Book Review: by Lang Reid

Elephants - Living in Sanctuary

The elephant in Thailand is a sacred animal, and yet, so many live in awful circumstances. For a foreigner, elephants are a mystical animal, seen from afar in zoos and there is no opportunity to touch one, or even look deeply into those large brown eyes. My first encounter with Thai elephants was in 1975, driving along Sukhumvit Road and seeing an elephant walking along the grass verge on the other side. U-turns never seem to be frequent and it was about 10 minutes before I could turn round and hasten back to the area where I had seen ‘my’ elephant. I was awed. It was amused and showed me a repertoire of tricks. From that day on, elephants were special to me as well.

I saw this latest book Elephants Living in Sanctuary (ISBN 978-974-04-1799-6, Elephant Nature Park, second edition 2009) on the shelves at Bookazine and I was immediately attracted.
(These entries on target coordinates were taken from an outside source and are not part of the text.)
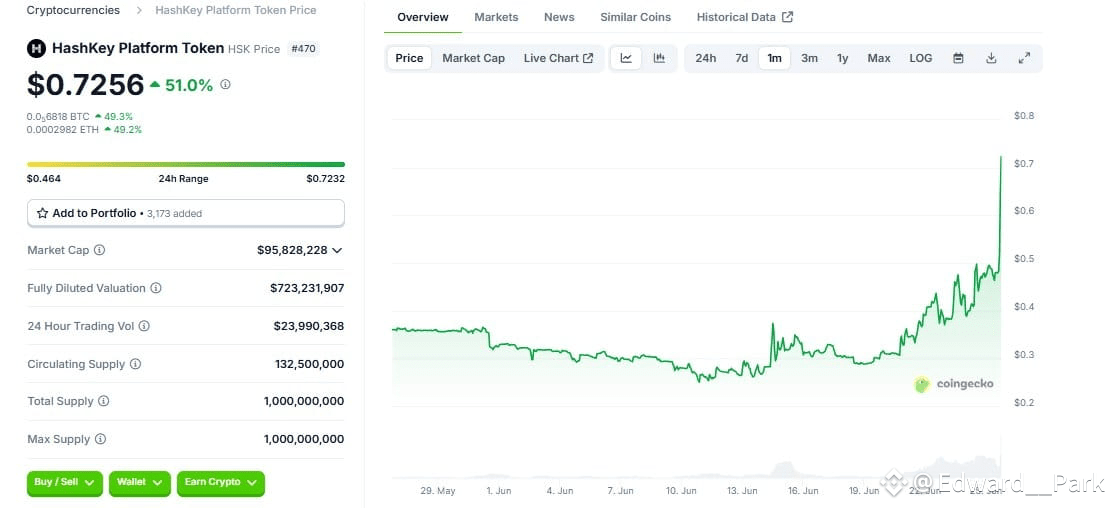Click info icon next to Circulating Supply
Screen dimensions: 1113x508
point(135,364)

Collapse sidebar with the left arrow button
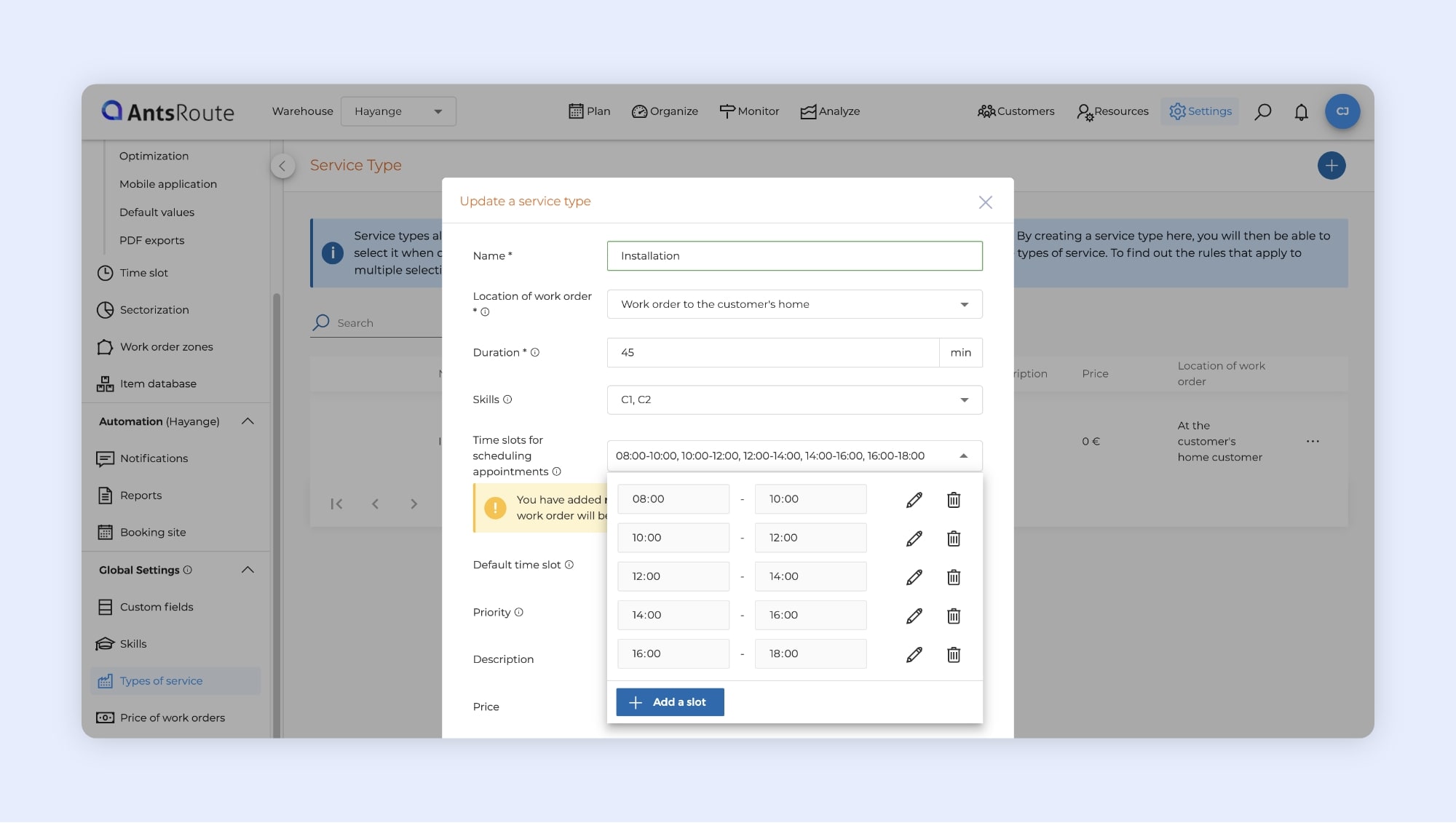point(282,166)
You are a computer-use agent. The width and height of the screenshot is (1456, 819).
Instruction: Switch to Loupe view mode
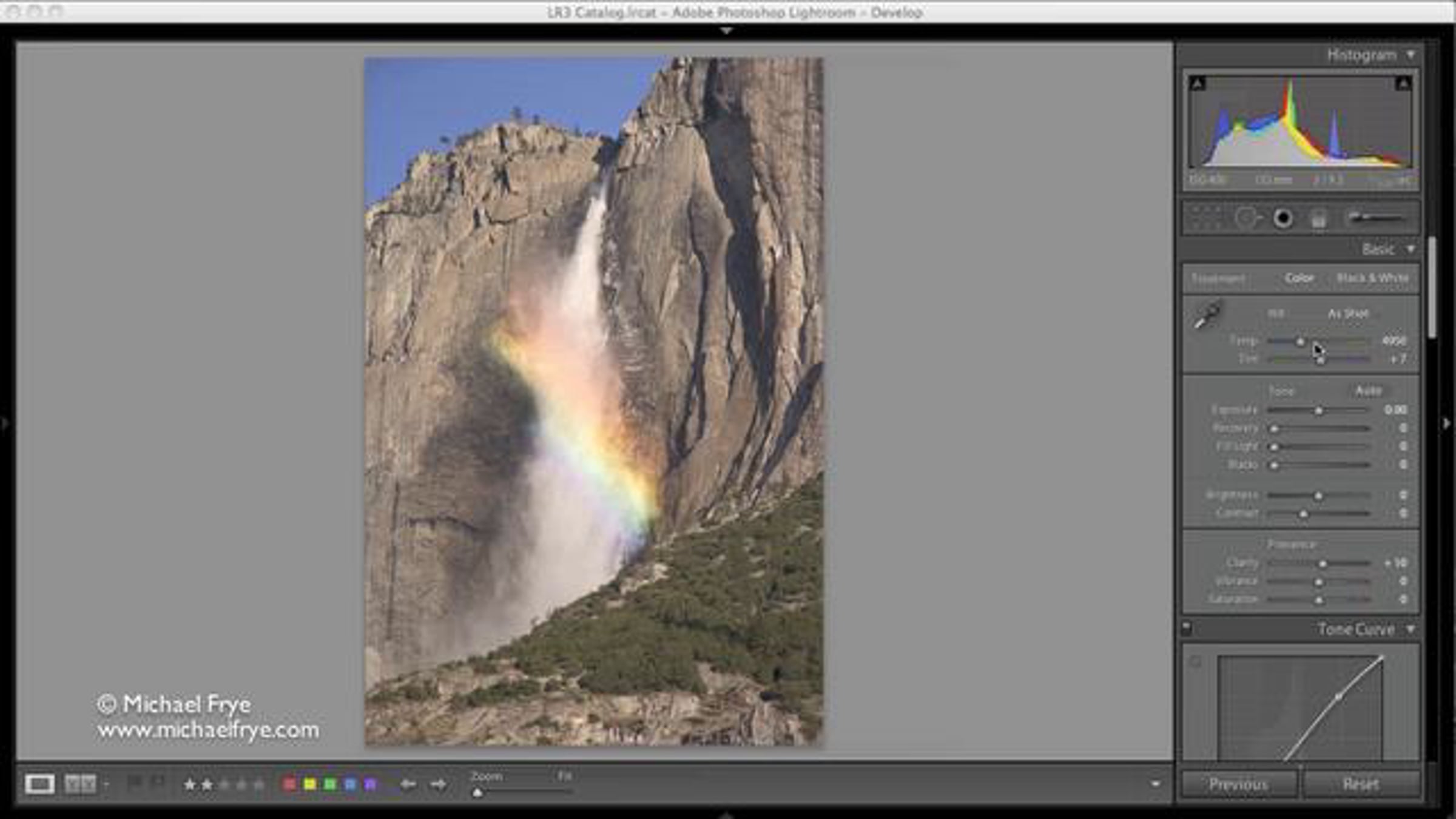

The cover photograph of the interaction between the two elephants bathing is just so appealing, I had to take it for review.

The sanctuary referred to in the title is the Elephant Nature Park (www. which is run and was founded 17 years ago by a small Thai lady Sangduen (Lek) Chailert. The park was created to look after the elephants, with the pachyderm population becoming smaller every year as mankind has encroached upon their natural habitat. In her own words, Lek states, “My grandfather had an elephant to help him with farming chores. Thongkhum (golden one) was his name and he was like a member of the family. I’ve loved them ever since. Their keen family bonds, individual personalities and kindness are only part of the reason. It takes a stone heart for those lucky enough to work with elephants not to love them. I’d like you to come to see my elephants. You’ll see for yourself then.”

When asked what inspired her to start the elephant project, she said, “I had been helping owners of other small camps to find unemployed elephants (ex logging). During this time I saw the poor conditions that they lived under, the cruelty and suffering and felt I could provide a better place for them. This was one of the main reasons why Elephant Nature Park came into existence.”

Lek Chailert has taken the photographs for this book, and they are excellent, technically as well as showing the nature of these animals. Their play and interaction is fascinating, and the book introduces the reader to many of the animals in the park, and explains a little of their background, and how they were treated before coming to the sanctuary. In some cases, the elephants had been frightfully abused, with one having been blinded by a resentful mahout, for whom the elephant refused to work.

The book is hard cover, with glossy full-bleed photographs and comprehensive descriptions with each illustrative plate. It is a book you will enjoy to thumb through many, many times. A book you will show your grandchildren, and at B. 1,200 is an inexpensive literary reference book. The proceeds go towards maintenance of the elephants.